Kiedy moja sunia zaczęła utykać, hodowczyni powiedziała, że to częste u szczeniaków i absolutnie nie mam robić rtg, kiedy utykała już dwa miesiące, pojechałam do Pani Joanny która jako fizjoterapeutka stwierdziła, że to zapalenie mięśnia czworobocznego i pokazała mi jak masować psa. W związku z tym, że pies nie przestawał utykać wbrew radom hodowczyni pojechałam na rtg... Cieszę się że z nas dwóch chociaż ja miałam na tyle rozumu (lepiej późno niż później), że zrobiłam to zanim w stawie rozpoczęły się zwyrodnieniowe historie.
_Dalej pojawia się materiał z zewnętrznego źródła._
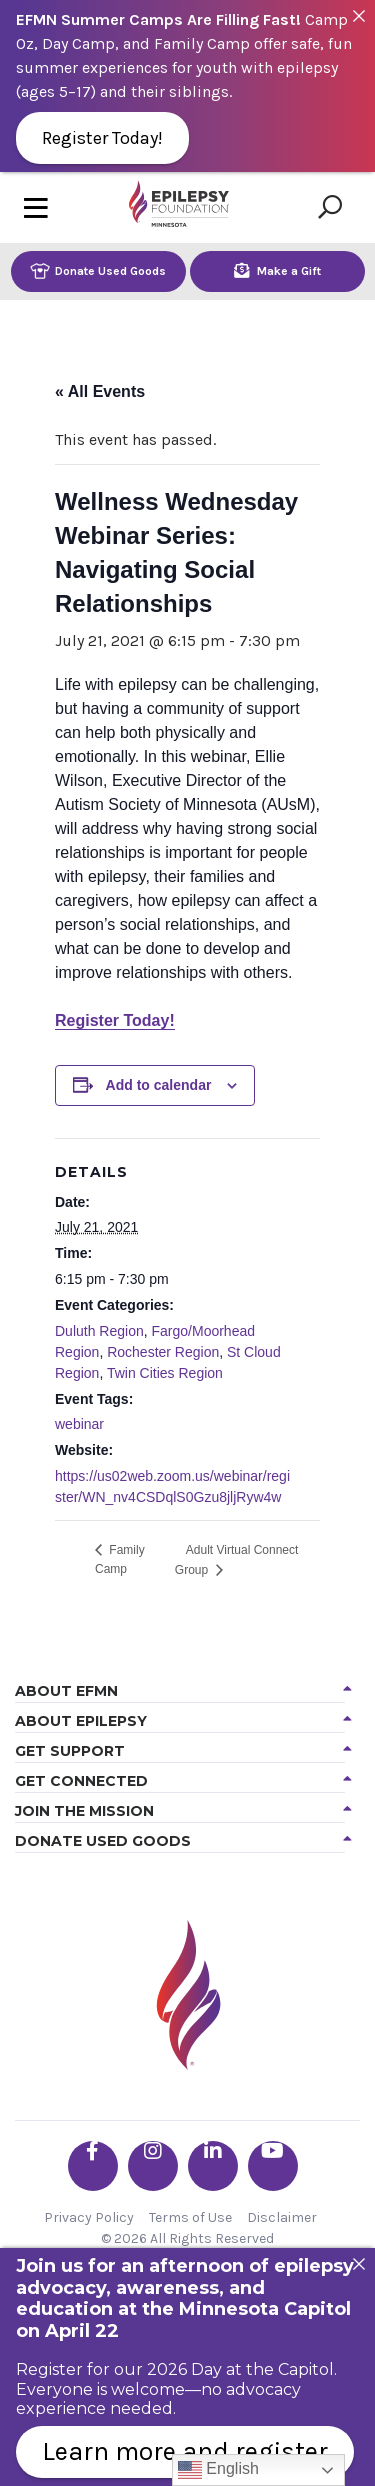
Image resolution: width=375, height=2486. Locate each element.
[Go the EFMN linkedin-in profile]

Mój post nie miał na celu obsmarowania hodowli. Zostałam poproszona o opinię więc opisałam moje doświadczenia najbardziej obiektywnie jak potrafiłam. Moja szwajcarska koleżanka śledząca forum powiedziała, że nawet przesłodziłam i Pani Joanna powinna mi wręcz podziękować. No ale w zamian za to dowiedziałam się, że to wszystko to moja wina

Jest to mój ostatni post na temat hodowli AlpenSchatz. Nie zamierzam odpowiadać na wyssane z palca historie i obrzucanie mnie błotem. Ja od hodowli i kontanktu z Panią Joanna już od dawna trzymam się z daleka. Niech tak pozostanie.
Moja Lili ma się dobrze, jest szczesliwym, kochanym, zadbanym i dobrze żywionym psem - co mogą potwierdzić użytkowniczki forum, które znają mnie osobiście.
Zapomniałam jeszcze dodać... że Pani Pasieka zaproponowała mi oddanie Lili wzamian za wystawowego szczeniaka z drugiego miotu.... Na szczęscie należe do tych osób... dla ktorych pies jest przyjacielem, czlonkiem rodziny, nie towarem, który można wymienić. Odmówiłam.